* Data provided:

----

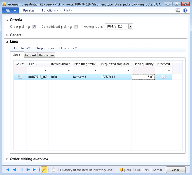Click the Close button
The width and height of the screenshot is (192, 175).
tap(176, 169)
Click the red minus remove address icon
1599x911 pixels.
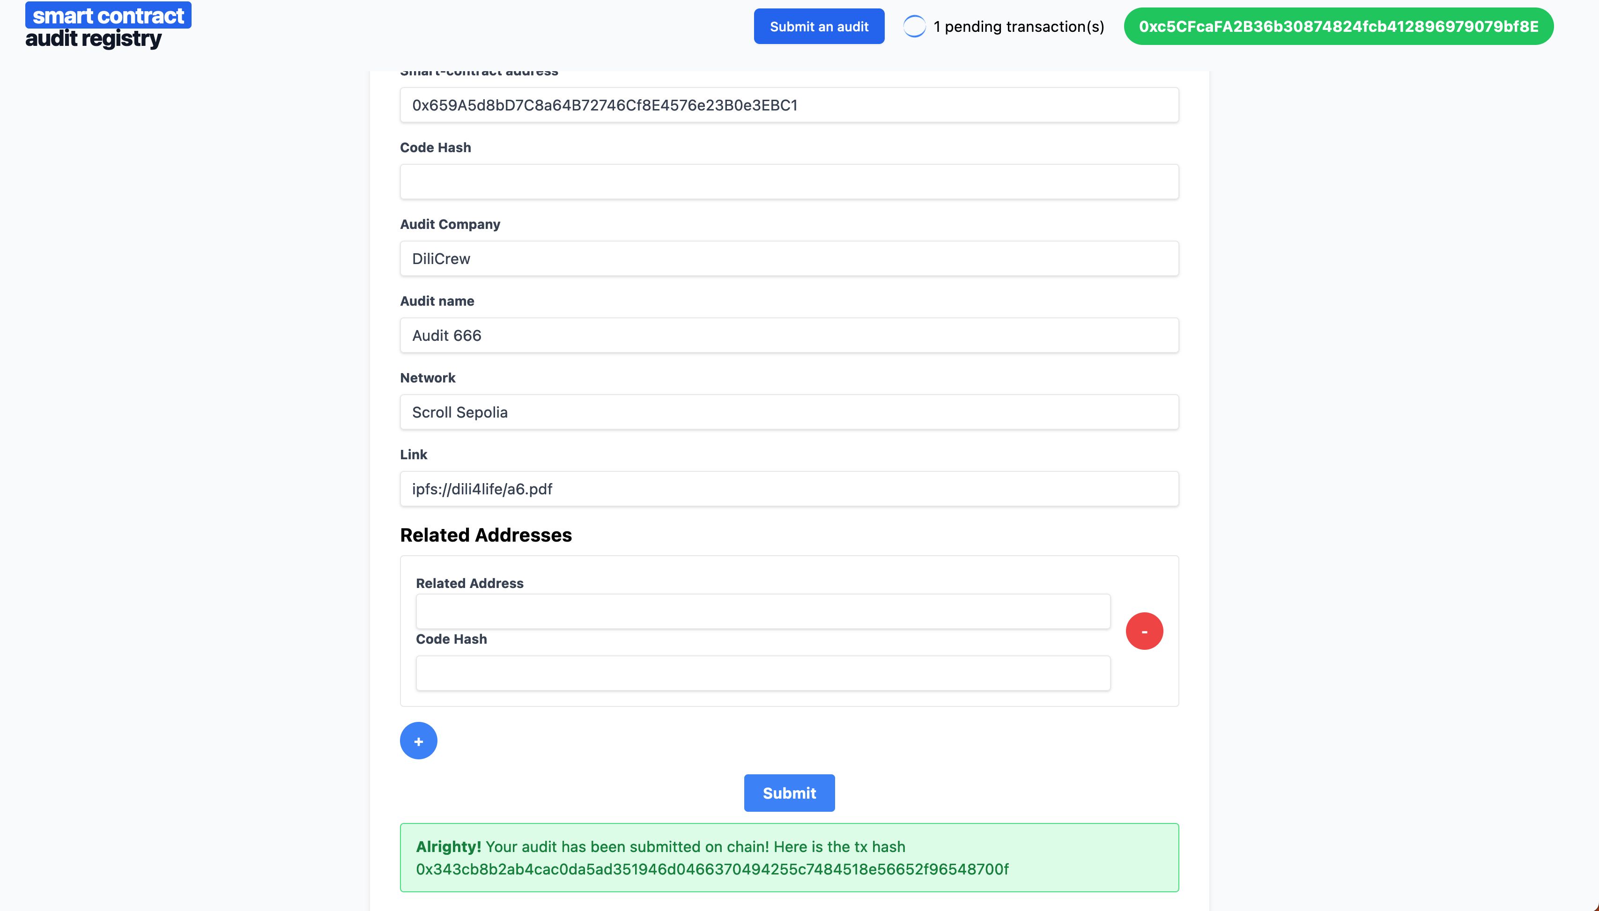click(x=1144, y=631)
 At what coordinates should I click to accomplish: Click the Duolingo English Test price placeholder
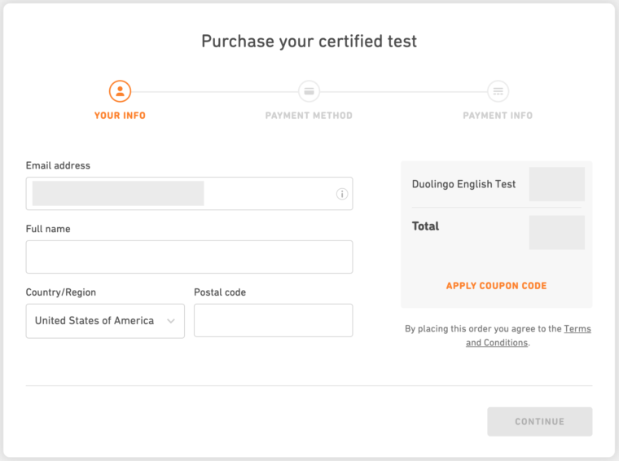click(x=557, y=184)
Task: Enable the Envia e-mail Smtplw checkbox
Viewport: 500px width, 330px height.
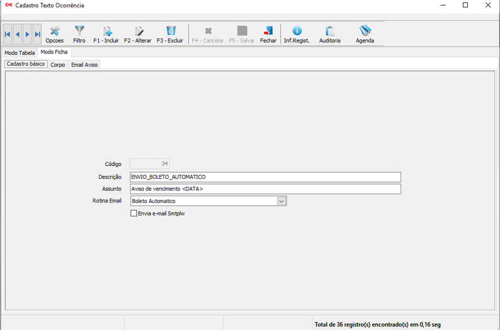Action: click(x=134, y=214)
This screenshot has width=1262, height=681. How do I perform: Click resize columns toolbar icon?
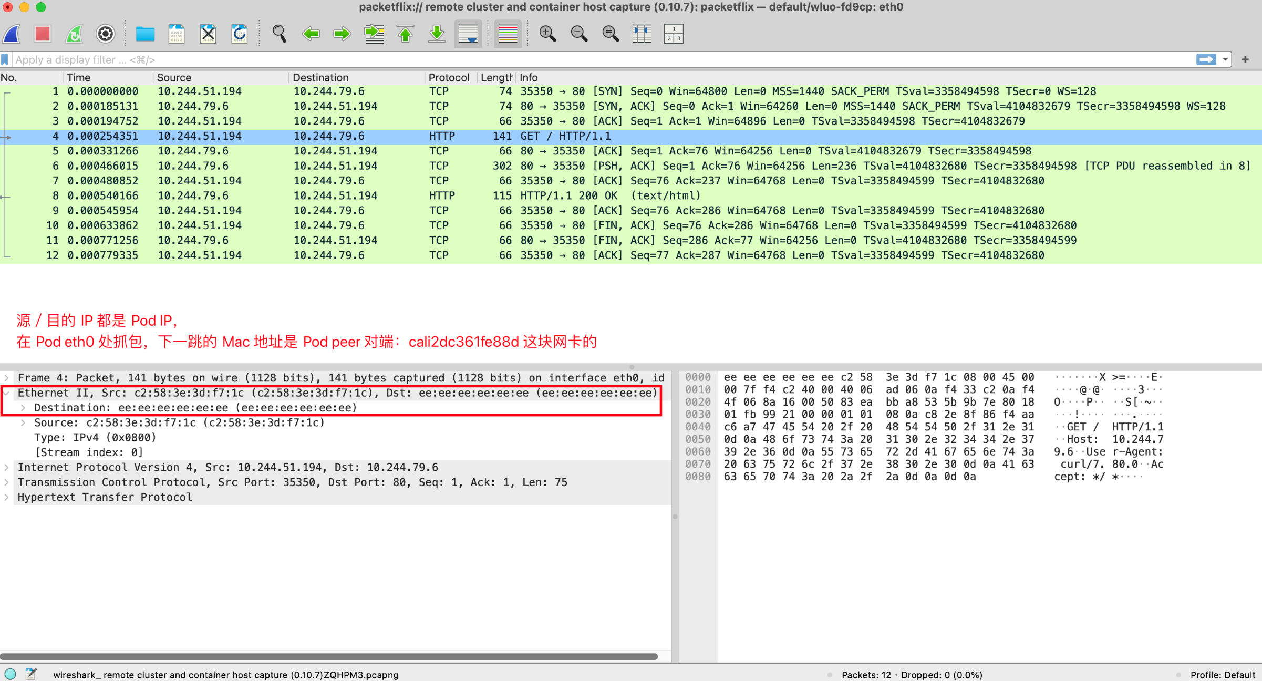pos(642,34)
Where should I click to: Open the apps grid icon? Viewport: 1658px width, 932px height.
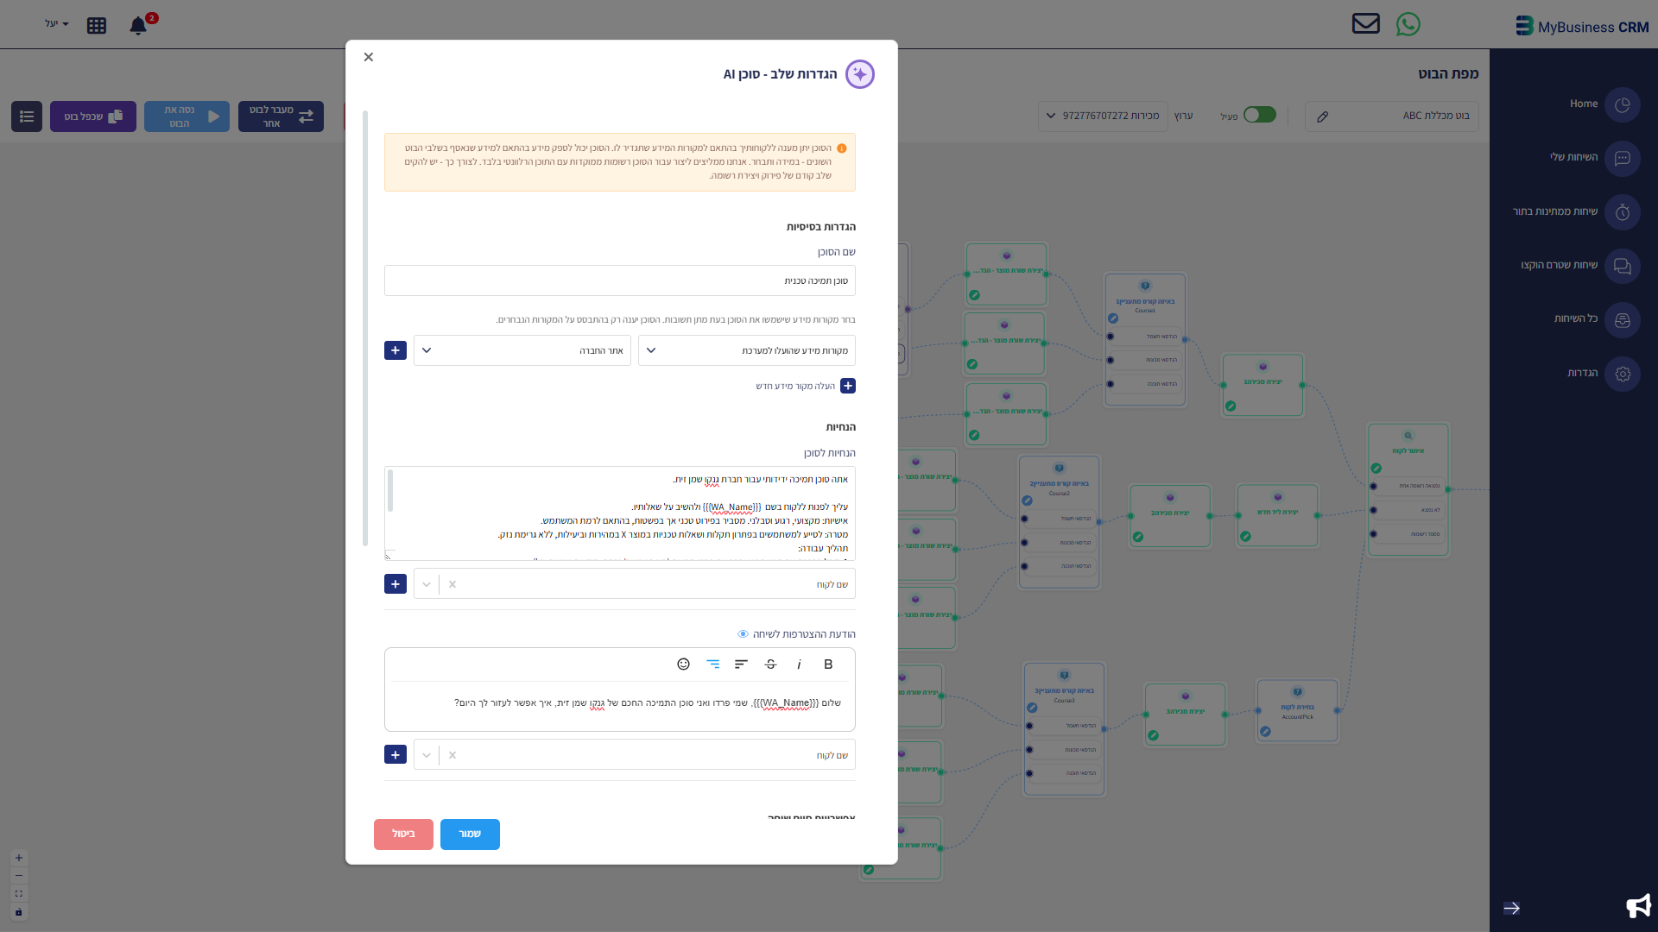pos(97,26)
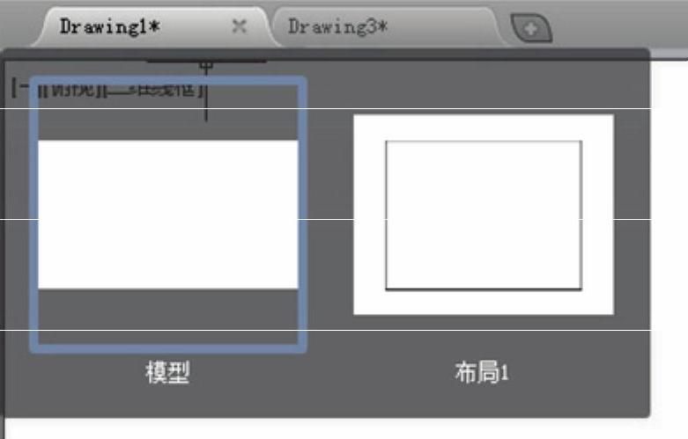The image size is (688, 439).
Task: Click the 模型 label text
Action: coord(167,373)
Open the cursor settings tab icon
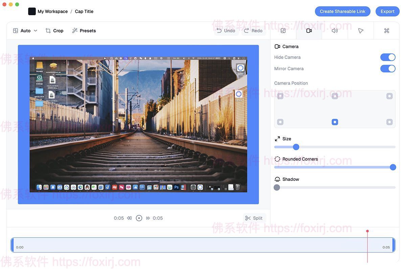 coord(361,31)
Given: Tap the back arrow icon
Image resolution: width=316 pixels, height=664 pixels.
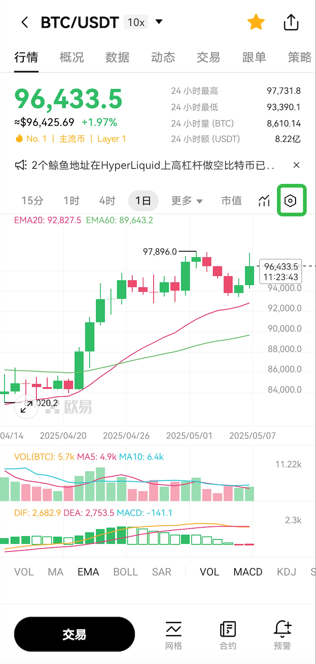Looking at the screenshot, I should click(25, 22).
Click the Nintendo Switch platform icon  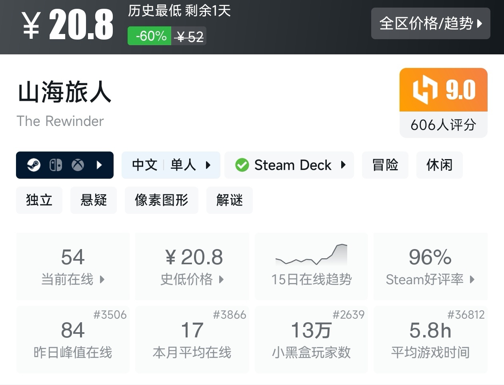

----

* Exercise: Return every line above that contains the word "Viewport", treating uppercase and lowercase as different.

* Full answer:
Viewport: 500px width, 330px height.
Where should I click to: Open the apps grid icon? Viewport: 1658px width, 932px height.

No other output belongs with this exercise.